We propose a local convergence analysis of a primal–dual interior point algorithm for the solution of a bound-constrained optimization problem. The algorithm includes a regularization technique to prevent singularity of the matrix of the linear system at each iteration, when the second-order sufficient conditions do not hold at the solution. These conditions are replaced by a milder assumption related to a local error-bound condition.

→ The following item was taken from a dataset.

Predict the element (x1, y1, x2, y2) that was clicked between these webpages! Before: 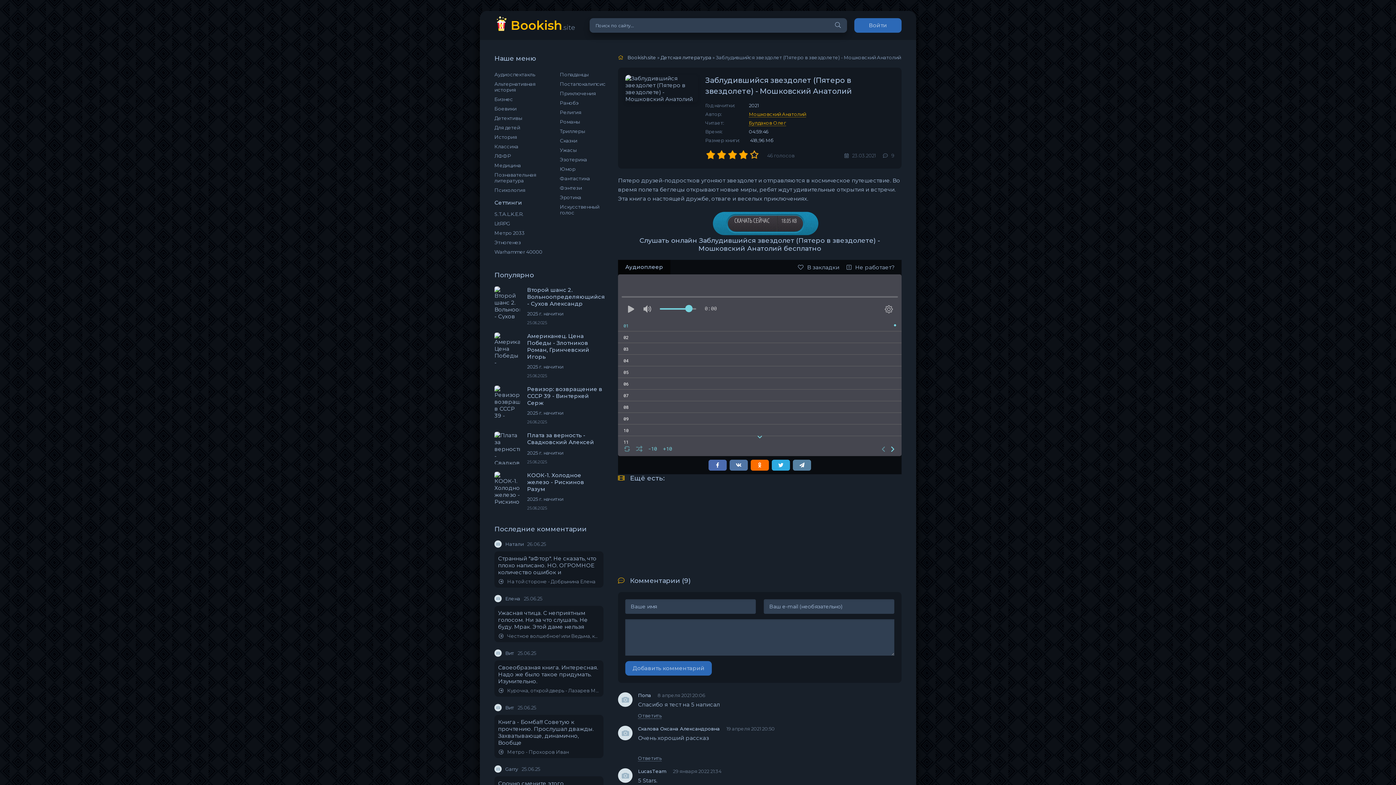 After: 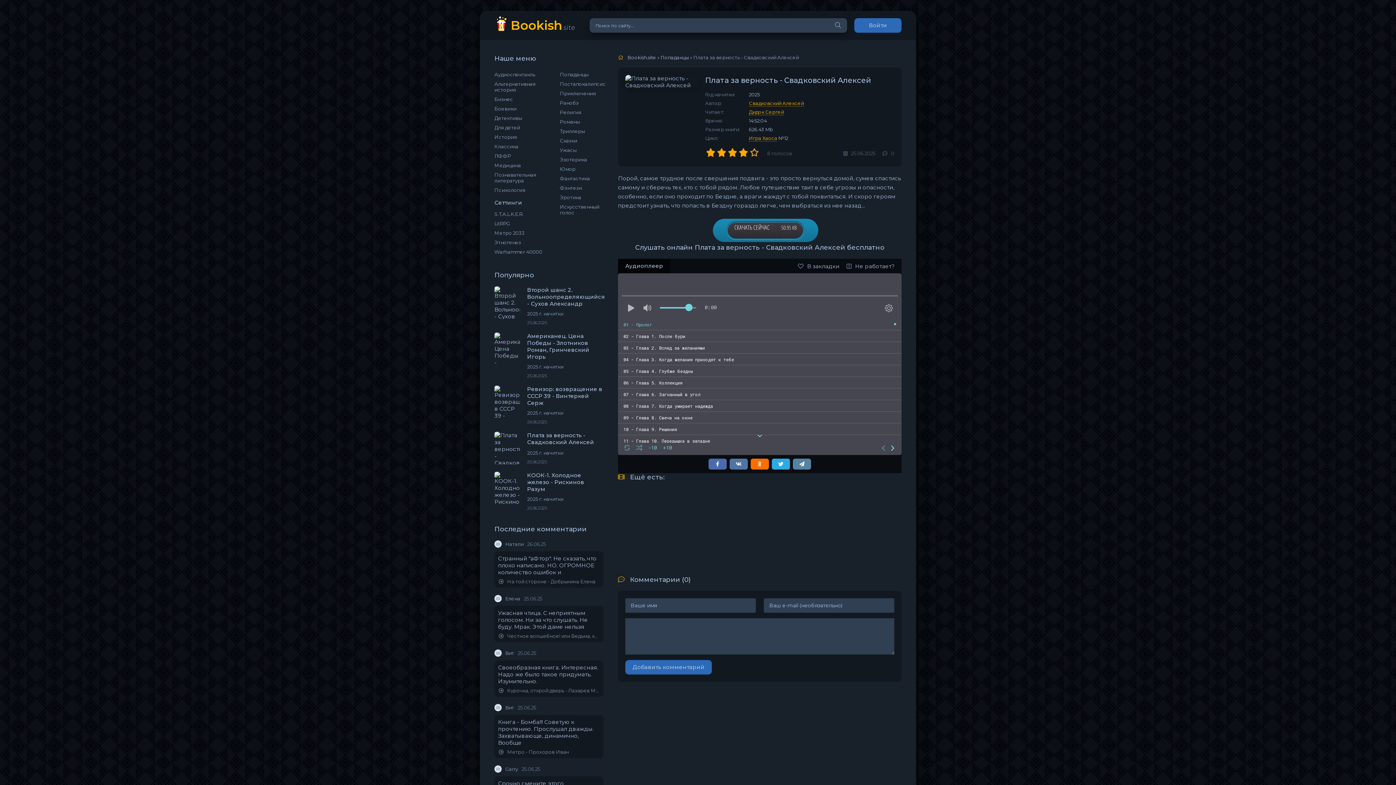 Action: label: Плата за верность - Свадковский Алексей
2025 г. начитки
25.06.2025 bbox: (494, 432, 603, 464)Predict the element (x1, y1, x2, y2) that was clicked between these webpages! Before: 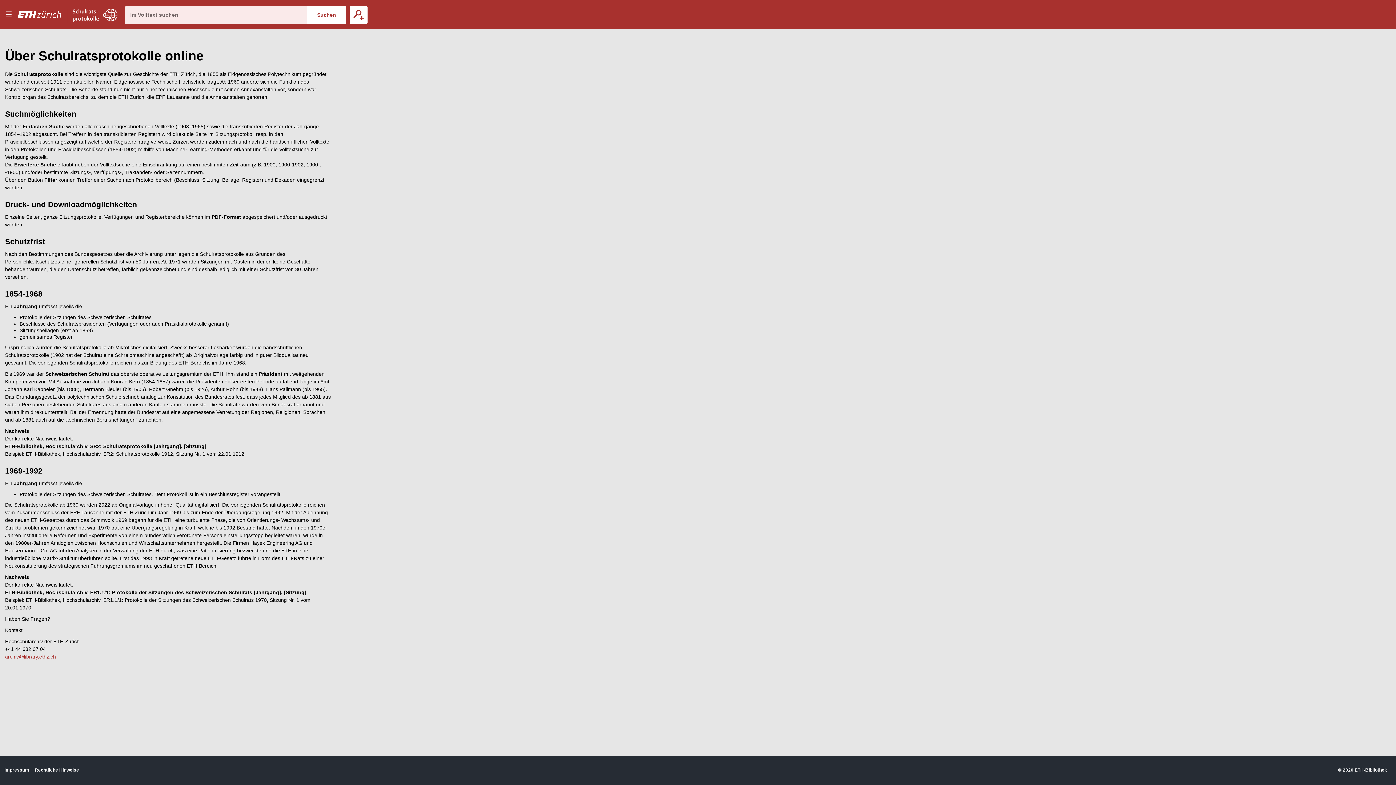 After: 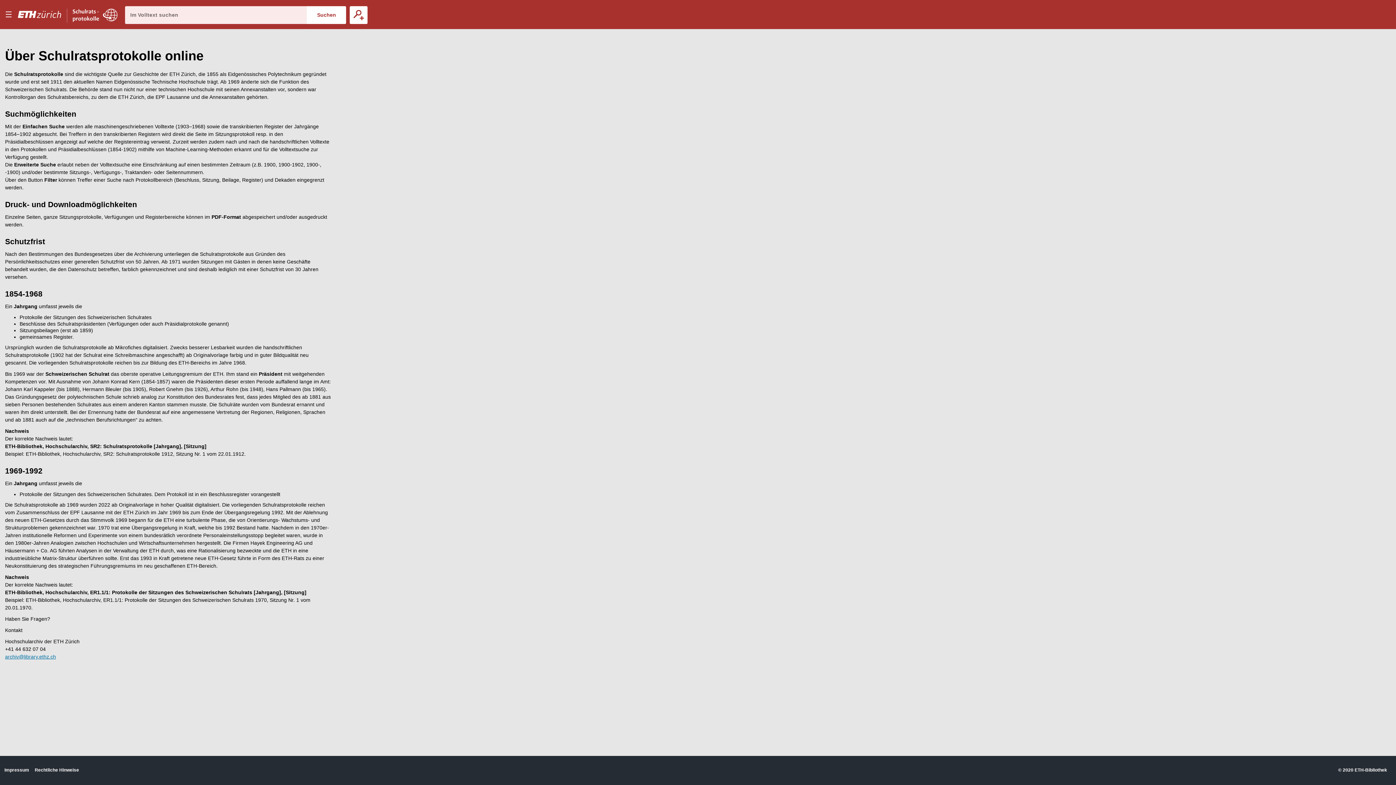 Action: label: archiv@library.ethz.ch bbox: (5, 654, 56, 660)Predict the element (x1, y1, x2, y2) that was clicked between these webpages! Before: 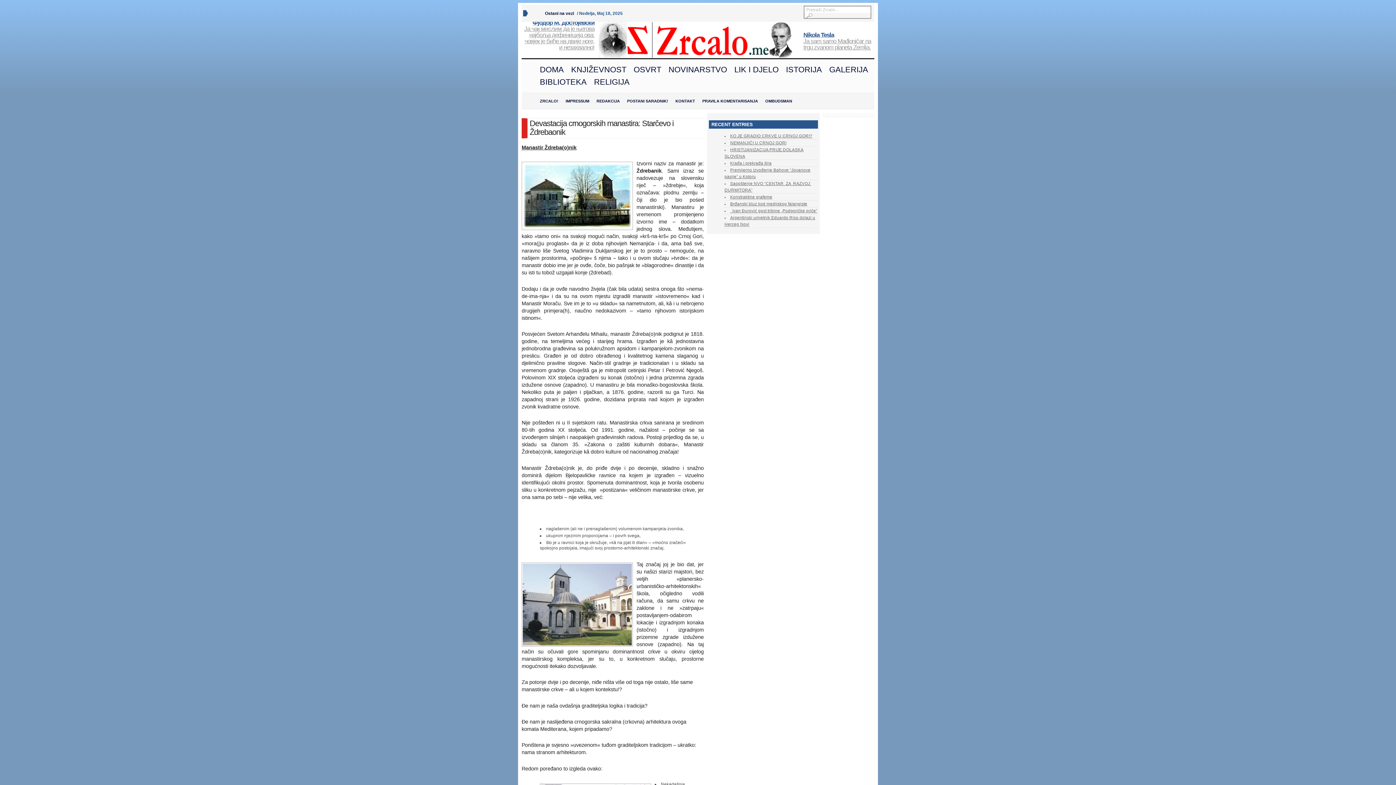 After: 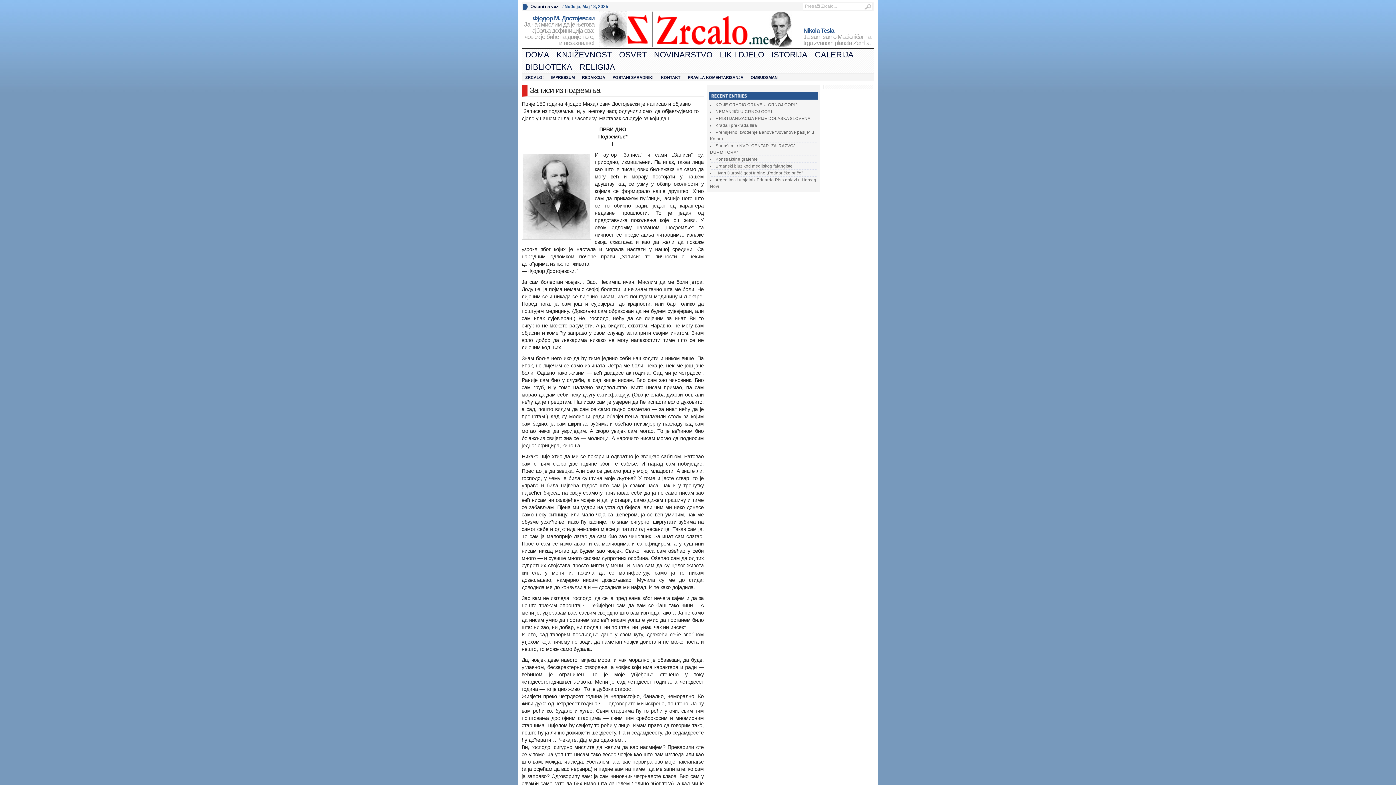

This new condition is a generalization of the one used in unconstrained optimization. We show that by an appropriate updating strategy of the barrier parameter and of the regularization parameter, the proposed algorithm owns a superlinear rate of convergence. The analysis is made thanks to a boundedness property of the inverse of the Jacobian matrix arising in interior point algorithms. An illustrative example is given to show the behavior and the gain obtained by this regularization strategy.

我们提出了一种原始对偶内点算法的局部收敛性分析，以解决约束受限的优化问题。该算法包括一种正则化技术，可以在每次迭代中不满足二阶足够条件时，防止线性系统矩阵在每次迭代时发生奇异性。这些条件被与局部错误约束条件有关的更温和的假设所代替。这一新条件是对无约束优化中使用的条件的概括。我们表明，通过对障碍参数和正则化参数的适当更新策略，所提出的算法拥有超线性收敛速率。由于内点算法中产生的雅可比矩阵逆的有界性而进行了分析。